Before the world of the Instagram self-help poets we all love, Lucille Clifton was writing about healing and self-love with chilling clarity and conviction.
Clifton, born Thelma Lucille Sayles, was an American poet, writer, and educator who was the Poet Laureate of Maryland from 1979 to 1985. Her books, Good Woman: Poems and a Memoir, 1969-1980 (1987) and Next: New Poems (1987), were both finalists for the prestigious Pulitzer Prize award.
Clifton’s work emphasized endurance and strength through adversity, with a special focus on African-American experience and life. One judge of the Ruth Lilly Poetry Prize, awarding the prestigious prize to Clifton in 2007 remarked, “One always feels the looming humaneness around Lucille Clifton’s poems—it is a moral quality that some poets have and some don’t.”

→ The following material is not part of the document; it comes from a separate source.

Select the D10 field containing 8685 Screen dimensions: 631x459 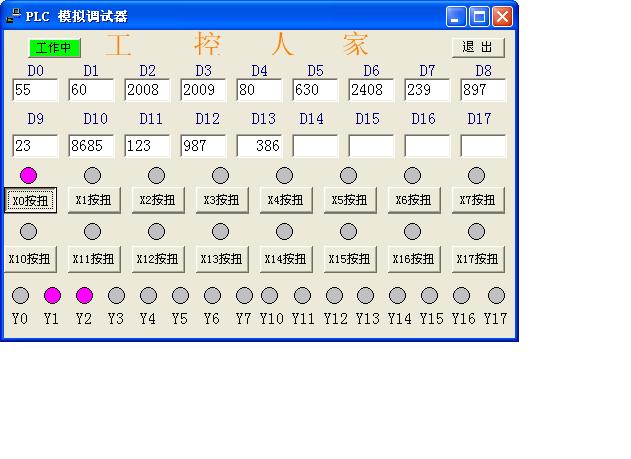click(x=91, y=146)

In her poem, ‘won’t you celebrate with me’, Clifton walks us through life as both Black and woman in America, which she refers to as Babylon, a metaphor for a great city which though wealthy, is rampant with evil. Clifton writes that she survived, by being herself, loving herself – ‘one hand holding another’, despite the trials and tribulations that have came her way.
Read the poem below, ‘won’t you celebrate with me’ below and leave your thoughts in the comments.
won’t you celebrate with me
what i have shaped into
a kind of life? i had no model.
born in babylon
both nonwhite and woman
what did i see to be except myself?
i made it up
here on this bridge between
starshine and clay,
my one hand holding tight
my other hand; come celebrate
with me that everyday
something has tried to kill me
and has failed.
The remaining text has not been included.